Key limitations of the trial include small cohort sizes (n=30 total), single-centre conduct, short-term follow-up (primary immunogenicity reported through day 84), and the enrolment of healthy, mostly young adult participants (80% male), which limits generalisability. Pregnant women and older adults—populations at elevated risk of severe outcomes in many infections—were excluded and will require dedicated safety evaluation. Study staff were unmasked, which could introduce bias in event recording, although participants were masked. The trial was not designed to assess vaccine efficacy against clinical RVF illness.

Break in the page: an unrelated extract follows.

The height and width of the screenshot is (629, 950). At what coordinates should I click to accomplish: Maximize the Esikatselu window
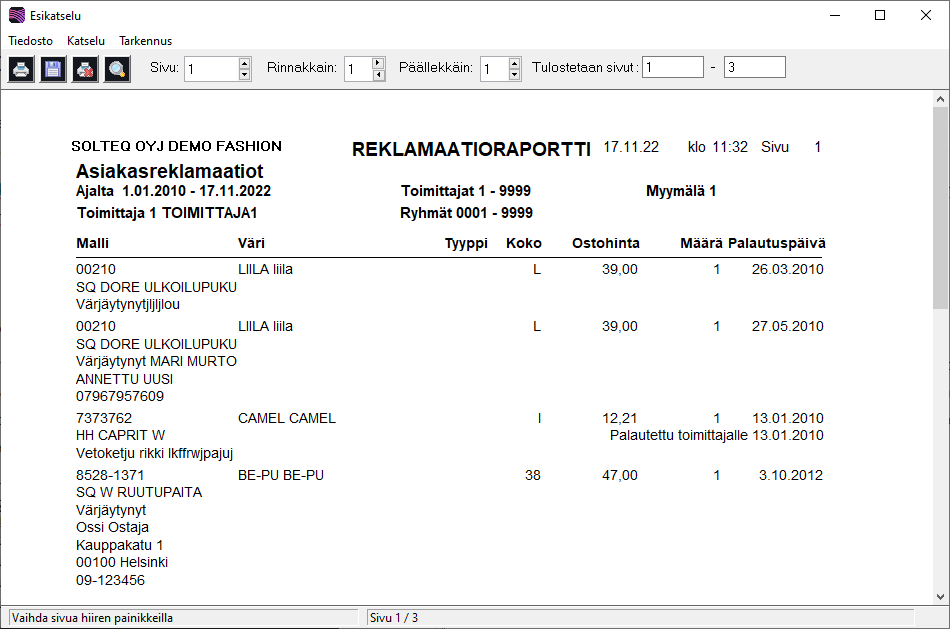(880, 15)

Next steps and research priorities

The investigators recommend further evaluation of the 5.0 × 10^10 vp dose in larger, more diverse populations and in settings at risk for RVF outbreaks. Priority next steps include phase 2 dose-expansion studies to refine safety and immunogenicity across age groups and sexes, longer-term follow-up to characterise durability, evaluation of immune correlates of protection where feasible, and ultimately randomized, controlled efficacy trials or controlled human challenge models if ethical and scientifically justified.

Additional programmatic considerations will include manufacturing scale-up, cold chain and delivery strategies suitable for outbreak response in resource-limited settings, and incorporation of high-risk groups such as pregnant women in a staged, safety-focused approach.

Conclusion

This phase 1 trial provides encouraging early evidence that a single dose of ChAdOx1 RVF is tolerable and immunogenic in healthy adults in an endemic African setting. The 5.0 × 10^10 vp dose elicited the strongest and most durable immune responses in this small study and is a rational candidate for further clinical development. Larger trials are required to confirm safety in broader populations and to determine whether the immunogenicity observed confers protection against RVFV infection and disease.

Funding and registration

Funding: UK Department of Health and Social Care through the UK Vaccines Network. ClinicalTrials.gov registration: NCT04672824.

Reference

Anywaine Z, Serwanga J, Ggayi AM, et al. Safety, tolerability, and immunogenicity of the ChAdOx1 RVF vaccine against Rift Valley fever among healthy adults in Uganda: a single-centre, single-blind, randomised, placebo-controlled, dose-escalation, phase 1 trial. Lancet Infect Dis. 2025 Nov 11:S1473-3099(25)00565-1. doi: 10.1016/S1473-3099(25)00565-1. PMID: 41237791.